By analyzing existing cross correlation between CHINA TELECOM H and ScanSource, you can compare the effects of market volatilities on CHINA TELECOM and ScanSource and check how they will diversify away market risk if combined in the same portfolio for a given time horizon. You can also utilize pair trading strategies of matching a long position in CHINA TELECOM with a short position of ScanSource. Check out your portfolio center. Please also check ongoing floating volatility patterns of CHINA TELECOM and ScanSource.

Diversification Opportunities for CHINA TELECOM and ScanSource

0.32
  Correlation Coefficient

Weak diversification

The 3 months correlation between CHINA and ScanSource is 0.32. Overlapping area represents the amount of risk that can be diversified away by holding CHINA TELECOM H and ScanSource in the same portfolio, assuming nothing else is changed. The correlation between historical prices or returns on ScanSource and CHINA TELECOM is a relative statistical measure of the degree to which these equity instruments tend to move together. The correlation coefficient measures the extent to which returns on CHINA TELECOM H are associated (or correlated) with ScanSource. Values of the correlation coefficient range from -1 to +1, where. The correlation of zero (0) is possible when the price movement of ScanSource has no effect on the direction of CHINA TELECOM i.e., CHINA TELECOM and ScanSource go up and down completely randomly.

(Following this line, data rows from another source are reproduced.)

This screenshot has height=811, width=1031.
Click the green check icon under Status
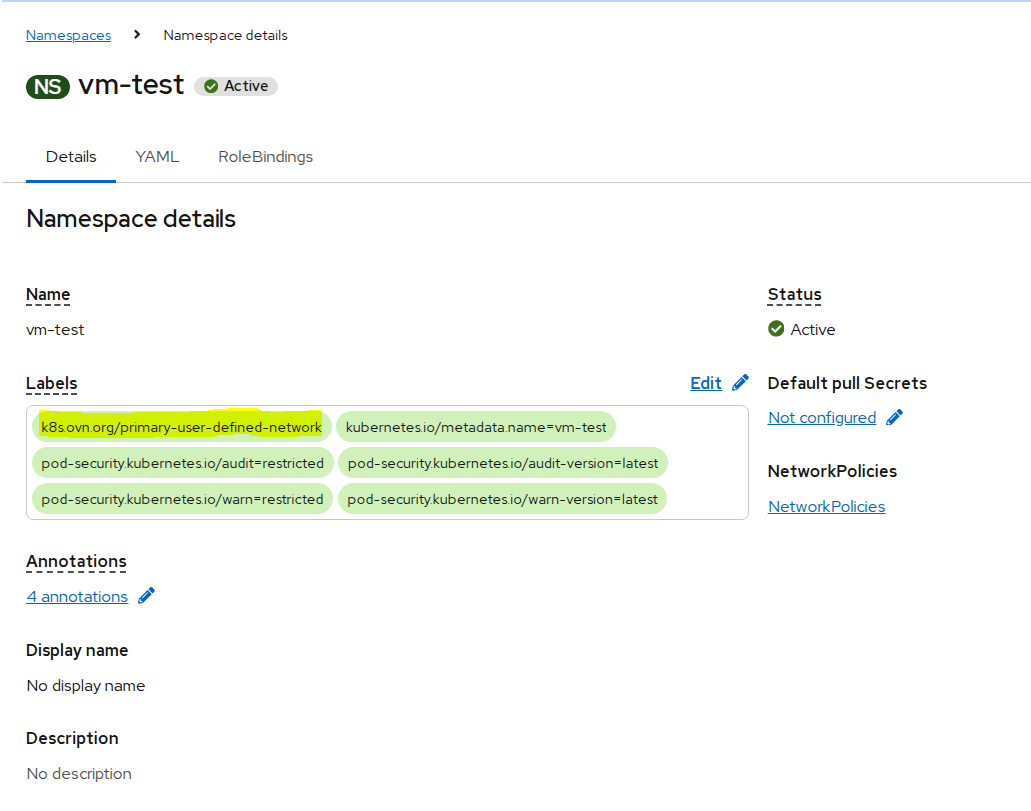click(x=776, y=329)
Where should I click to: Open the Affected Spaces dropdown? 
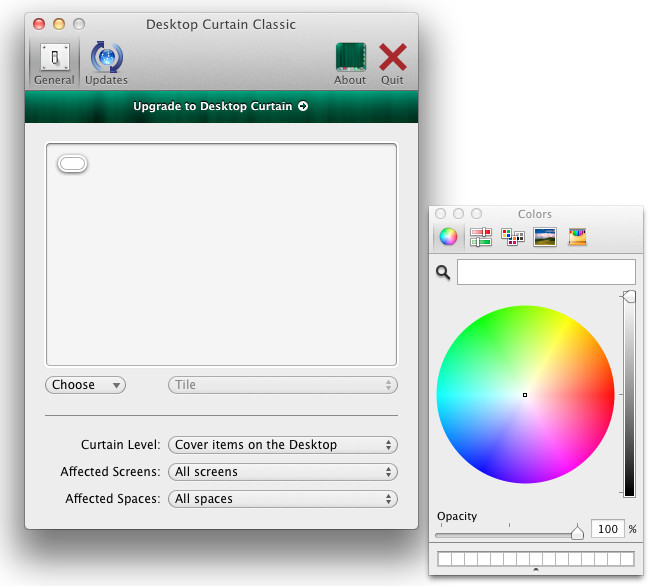click(x=283, y=498)
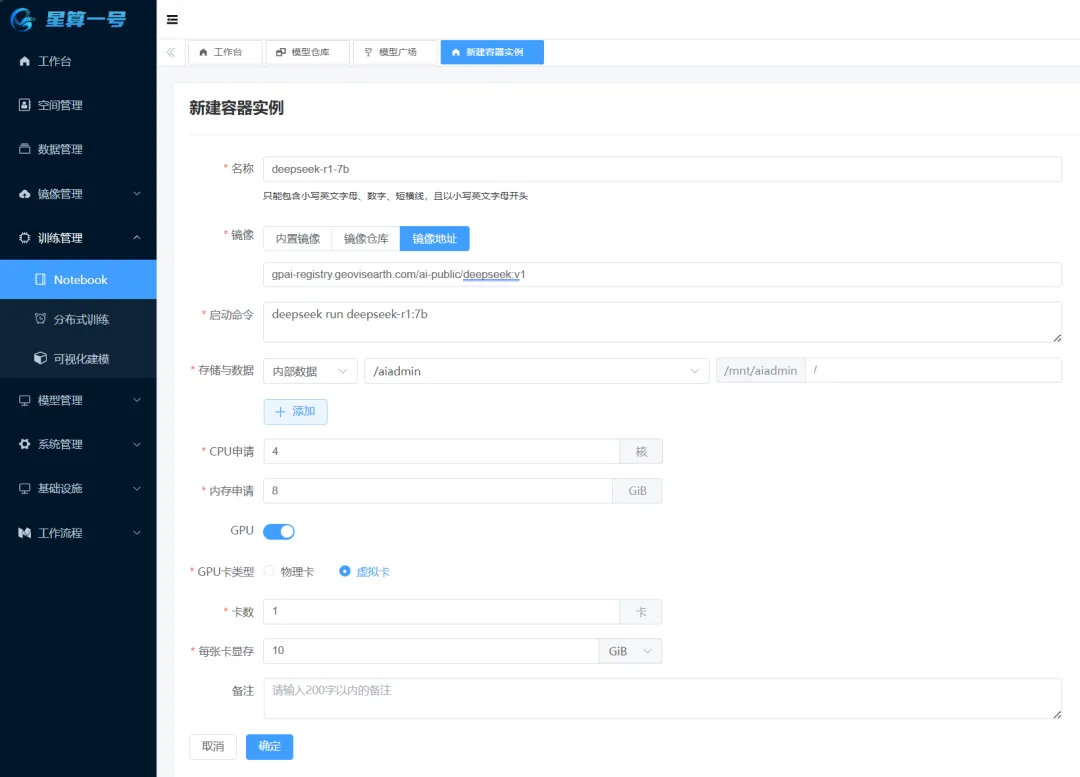Image resolution: width=1080 pixels, height=777 pixels.
Task: Switch to the 模型仓库 tab
Action: [x=307, y=52]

Pair Corralation between CHINA TELECOM and ScanSource

Assuming the 90 days trading horizon CHINA TELECOM is expected to generate 2.96 times less return on investment than ScanSource. In addition to that, CHINA TELECOM is 2.0 times more volatile than ScanSource. It trades about 0.03 of its total potential returns per unit of risk. ScanSource is currently generating about 0.2 per unit of volatility. If you would invest  2,700  in ScanSource on April 20, 2025 and sell it today you would earn a total of  760.00  from holding ScanSource or generate 28.15% return on investment over 90 days.
Time Period3 Months [change]
DirectionMoves Together 
StrengthVery Weak
Accuracy100.0%
ValuesDaily Returns

CHINA TELECOM H   vs.  ScanSource

 Performance 
       Timeline  
CHINA TELECOM H 

Risk-Adjusted Performance

Weak

 
Weak
 
Strong
Compared to the overall equity markets, risk-adjusted returns on investments in CHINA TELECOM H are ranked lower than 2 (%) of all global equities and portfolios over the last 90 days. In spite of comparatively fragile technical indicators, CHINA TELECOM may actually be approaching a critical reversion point that can send shares even higher in August 2025.
ScanSource 

Risk-Adjusted Performance

Good

 
Weak
 
Strong
Compared to the overall equity markets, risk-adjusted returns on investments in ScanSource are ranked lower than 15 (%) of all global equities and portfolios over the last 90 days. Despite nearly uncertain basic indicators, ScanSource reported solid returns over the last few months and may actually be approaching a breakup point.

CHINA TELECOM and ScanSource Volatility Contrast

   Predicted Return Density   
       Returns  

Pair Trading with CHINA TELECOM and ScanSource

The main advantage of trading using opposite CHINA TELECOM and ScanSource positions is that it hedges away some unsystematic risk. Because of two separate transactions, even if CHINA TELECOM position performs unexpectedly, ScanSource can make up some of the losses. Pair trading also minimizes risk from directional movements in the market. For example, if an entire industry or sector drops because of unexpected headlines, the short position in ScanSource will offset losses from the drop in ScanSource's long position.
The idea behind CHINA TELECOM H and ScanSource pairs trading is to make the combined position market-neutral, meaning the overall market's direction will not affect its win or loss (or potential downside or upside). This can be achieved by designing a pairs trade with two highly correlated stocks or equities that operate in a similar space or sector, making it possible to obtain profits through simple and relatively low-risk investment.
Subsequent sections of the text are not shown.